StorePostImages::dispatch($post, $request->user());

This job does two things. It stores the images of the post in S3 and after all images where successfully stored, it notifies the owner.

Depending on the number of images this might take a long time.

By default, Laravel kills jobs after 60 seconds 😱.

Since this might take longer, one approach is to modify the job's timeout.

Changing the timeout

To modify the job's timeout you can overwrite the $timeout property in your job class.

class StorePostImages implements ShouldQueue
{
            //👇 Making the timeout larger
    public $timeout = 120;

    public function __construct(public Post $post, public User $owner)
    {
    }

    public function handle()
    {
        foreach ($this->post->images as $image) {
            $content = file_get_contents($image->url);
            Storage::disk('s3')->put(
                "images/{$this->post->id}/{$this->image->filename}", 
                $content
            );
        }

        $owner->notify(new PostImagesStored($this->post));
    }
}

Keep in mind that you also have to change the retry_after property in your queue configuration to avoid duplicated jobs.

// config/queue.php
//...
        'redis' => [
            'driver' => 'redis',
            'connection' => 'default',
            'queue' => env('REDIS_QUEUE', 'default'),
            'retry_after' => 130, /// 👈 Should be bigger than the timeout
            'block_for' => null,
            'after_commit' => false,
        ],
//...

Laravel uses the $timeout to know how long the worker should take to process the job.
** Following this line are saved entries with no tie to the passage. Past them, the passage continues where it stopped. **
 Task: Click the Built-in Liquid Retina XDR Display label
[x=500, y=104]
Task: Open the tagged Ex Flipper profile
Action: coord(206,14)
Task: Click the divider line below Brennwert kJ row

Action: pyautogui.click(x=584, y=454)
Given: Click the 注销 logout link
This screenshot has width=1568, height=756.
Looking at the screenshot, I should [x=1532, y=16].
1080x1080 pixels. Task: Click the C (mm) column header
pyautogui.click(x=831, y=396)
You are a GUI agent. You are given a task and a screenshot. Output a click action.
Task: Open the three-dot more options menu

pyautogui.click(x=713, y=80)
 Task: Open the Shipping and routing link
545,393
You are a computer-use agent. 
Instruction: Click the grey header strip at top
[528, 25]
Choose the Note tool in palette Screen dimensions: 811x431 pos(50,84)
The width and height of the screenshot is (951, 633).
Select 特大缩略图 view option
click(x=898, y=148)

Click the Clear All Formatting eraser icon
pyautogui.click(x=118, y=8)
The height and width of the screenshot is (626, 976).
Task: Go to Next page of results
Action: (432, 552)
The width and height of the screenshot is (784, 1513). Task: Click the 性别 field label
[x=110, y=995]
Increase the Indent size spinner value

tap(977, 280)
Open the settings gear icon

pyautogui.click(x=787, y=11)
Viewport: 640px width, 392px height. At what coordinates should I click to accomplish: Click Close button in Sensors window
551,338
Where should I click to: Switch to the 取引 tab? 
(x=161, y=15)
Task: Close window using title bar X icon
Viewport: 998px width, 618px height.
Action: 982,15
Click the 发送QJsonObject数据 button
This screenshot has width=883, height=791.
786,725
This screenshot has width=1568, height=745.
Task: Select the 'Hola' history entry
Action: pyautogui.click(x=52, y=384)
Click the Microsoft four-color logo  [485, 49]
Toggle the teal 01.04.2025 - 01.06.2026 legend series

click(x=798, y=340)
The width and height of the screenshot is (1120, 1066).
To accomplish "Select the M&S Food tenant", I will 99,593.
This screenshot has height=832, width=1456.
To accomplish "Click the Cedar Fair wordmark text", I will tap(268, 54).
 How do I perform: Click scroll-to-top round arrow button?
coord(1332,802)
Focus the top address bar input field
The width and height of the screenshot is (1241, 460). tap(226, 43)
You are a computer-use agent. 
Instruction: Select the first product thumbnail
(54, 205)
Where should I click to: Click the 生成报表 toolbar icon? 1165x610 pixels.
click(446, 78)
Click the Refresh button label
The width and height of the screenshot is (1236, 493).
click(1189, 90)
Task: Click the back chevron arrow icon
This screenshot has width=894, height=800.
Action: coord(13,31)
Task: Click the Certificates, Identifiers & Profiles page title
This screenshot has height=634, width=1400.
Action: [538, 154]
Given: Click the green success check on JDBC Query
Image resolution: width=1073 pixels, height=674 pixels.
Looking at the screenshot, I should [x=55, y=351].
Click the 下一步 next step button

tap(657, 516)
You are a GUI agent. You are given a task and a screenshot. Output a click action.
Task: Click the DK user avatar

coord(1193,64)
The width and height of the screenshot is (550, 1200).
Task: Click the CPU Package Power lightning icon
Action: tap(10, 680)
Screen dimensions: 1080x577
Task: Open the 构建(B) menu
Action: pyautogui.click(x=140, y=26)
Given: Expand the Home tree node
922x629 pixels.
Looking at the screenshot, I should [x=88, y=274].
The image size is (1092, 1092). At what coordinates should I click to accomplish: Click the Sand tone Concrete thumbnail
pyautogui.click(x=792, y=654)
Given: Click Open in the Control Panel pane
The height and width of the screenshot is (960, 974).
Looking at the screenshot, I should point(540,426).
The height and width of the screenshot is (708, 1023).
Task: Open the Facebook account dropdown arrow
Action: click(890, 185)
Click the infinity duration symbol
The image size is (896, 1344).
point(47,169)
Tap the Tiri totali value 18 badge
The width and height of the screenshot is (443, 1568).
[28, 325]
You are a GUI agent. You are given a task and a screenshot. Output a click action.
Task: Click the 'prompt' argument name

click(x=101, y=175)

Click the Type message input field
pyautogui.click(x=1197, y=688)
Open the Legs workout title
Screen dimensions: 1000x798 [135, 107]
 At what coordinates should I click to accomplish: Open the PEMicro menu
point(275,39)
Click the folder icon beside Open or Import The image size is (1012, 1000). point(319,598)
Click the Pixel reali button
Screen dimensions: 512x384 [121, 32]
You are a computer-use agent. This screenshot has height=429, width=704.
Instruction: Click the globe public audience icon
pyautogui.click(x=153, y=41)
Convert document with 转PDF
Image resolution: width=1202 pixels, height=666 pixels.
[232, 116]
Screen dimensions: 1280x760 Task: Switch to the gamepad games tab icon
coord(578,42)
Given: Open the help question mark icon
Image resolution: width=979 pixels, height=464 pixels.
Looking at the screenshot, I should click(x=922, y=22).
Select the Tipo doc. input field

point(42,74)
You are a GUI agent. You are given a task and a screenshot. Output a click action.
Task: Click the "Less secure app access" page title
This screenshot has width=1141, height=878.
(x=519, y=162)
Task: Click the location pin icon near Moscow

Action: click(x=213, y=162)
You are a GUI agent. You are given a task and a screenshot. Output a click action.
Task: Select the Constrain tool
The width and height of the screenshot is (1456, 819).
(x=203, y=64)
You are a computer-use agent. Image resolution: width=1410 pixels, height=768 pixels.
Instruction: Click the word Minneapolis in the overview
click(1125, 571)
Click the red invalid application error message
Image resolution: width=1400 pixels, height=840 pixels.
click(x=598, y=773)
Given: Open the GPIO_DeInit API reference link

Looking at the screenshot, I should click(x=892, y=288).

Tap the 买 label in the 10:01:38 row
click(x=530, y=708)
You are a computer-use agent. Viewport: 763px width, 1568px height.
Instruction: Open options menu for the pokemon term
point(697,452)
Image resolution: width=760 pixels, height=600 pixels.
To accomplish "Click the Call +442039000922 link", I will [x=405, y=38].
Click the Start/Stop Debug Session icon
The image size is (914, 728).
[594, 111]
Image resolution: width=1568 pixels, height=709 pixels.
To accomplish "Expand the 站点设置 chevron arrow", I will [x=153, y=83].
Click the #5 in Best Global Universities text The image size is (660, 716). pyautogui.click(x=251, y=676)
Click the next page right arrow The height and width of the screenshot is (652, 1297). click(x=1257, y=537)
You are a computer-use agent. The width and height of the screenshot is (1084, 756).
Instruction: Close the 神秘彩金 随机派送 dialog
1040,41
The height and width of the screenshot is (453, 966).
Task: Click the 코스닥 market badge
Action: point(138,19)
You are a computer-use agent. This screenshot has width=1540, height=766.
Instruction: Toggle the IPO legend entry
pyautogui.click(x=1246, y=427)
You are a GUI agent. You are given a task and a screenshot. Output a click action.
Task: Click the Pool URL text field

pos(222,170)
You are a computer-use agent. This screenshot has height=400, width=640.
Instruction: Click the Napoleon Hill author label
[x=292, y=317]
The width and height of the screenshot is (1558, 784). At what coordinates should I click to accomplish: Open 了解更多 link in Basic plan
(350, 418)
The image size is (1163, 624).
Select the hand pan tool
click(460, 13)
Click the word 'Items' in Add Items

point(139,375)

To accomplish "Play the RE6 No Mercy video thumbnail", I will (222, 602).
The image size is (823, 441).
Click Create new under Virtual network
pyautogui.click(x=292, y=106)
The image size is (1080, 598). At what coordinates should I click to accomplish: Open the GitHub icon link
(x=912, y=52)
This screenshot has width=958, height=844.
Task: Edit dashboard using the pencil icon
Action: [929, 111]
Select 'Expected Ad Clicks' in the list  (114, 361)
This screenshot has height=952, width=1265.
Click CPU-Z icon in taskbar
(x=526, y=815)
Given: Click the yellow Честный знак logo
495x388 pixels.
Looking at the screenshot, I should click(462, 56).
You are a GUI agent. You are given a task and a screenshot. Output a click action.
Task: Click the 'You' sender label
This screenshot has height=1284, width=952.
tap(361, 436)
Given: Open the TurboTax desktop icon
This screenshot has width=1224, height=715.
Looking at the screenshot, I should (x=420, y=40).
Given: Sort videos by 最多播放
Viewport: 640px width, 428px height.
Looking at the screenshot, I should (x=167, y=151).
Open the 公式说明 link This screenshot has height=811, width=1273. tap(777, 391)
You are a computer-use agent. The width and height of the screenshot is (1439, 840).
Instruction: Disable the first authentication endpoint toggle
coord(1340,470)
After the time defined passes, Laravel will kill that worker.

retry_after refers to the time it the job will be retried, it doesn't matter if the worker is still processing the job or not, if the job isn't marked as finished, Laravel will release that job to be processed again by a different worker. This can cause a job to run two times instead of one.

Changing the timeout is a good approach but I don't like it for two reasons.

  • I have to modify the queue configuration which might affect other jobs.

  • What if the job takes more than 120 seconds? What in the future we come across a post with A LOT of images?.

Making the job smaller

For those reasons, instead of changing the timeout. why don't we make smaller jobs instead?.

Instead of pushing one big job for all the images in a post, we can push one job for each image.

The job looks like this:

class StoreImage implements ShouldQueue
{
    public function __construct(public Image $image, public $postId)
    {
    }

    public function handle()
    {
        // This is fast 👌 ⚡
        $content = file_get_contents($this->image->url);
        Storage::disk('s3')->put("images/{$this->postId}/", $content);
    }
}

This job takes one single image and stores it in S3. It doesn't take that much time to run.

We would add multiple jobs to the queue for each post, one for each image:

foreach ($post->images as $image) {
    StoreImage::dispatch($image, $post->id);
}

Great. We can now process all images without issues. But how can we notify the user that the images were stored correctly? Is that even possible?.

Batching jobs

YES, fortunately, Laravel has an amazing feature called job batching.

With job batching we can register a callback that executes after every job finishes successfully.

We just need to pass an array of jobs to Bus::batch and the callback.

$jobs = [];
foreach ($post->images as $image) {
    $jobs[] = new StoreImage($image, $post->id);
}

// Batching jobs 🥳
Bus::batch($jobs)->then(function (Batch $batch) use ($user, $post) {
    $user->notify(new PostImagesStored($post));
    // 👆 will be executed after all jobs finish successfully 
})->dispatch();

Now we don't have to worry about jobs timing out AND we can notify the user when all images are stored.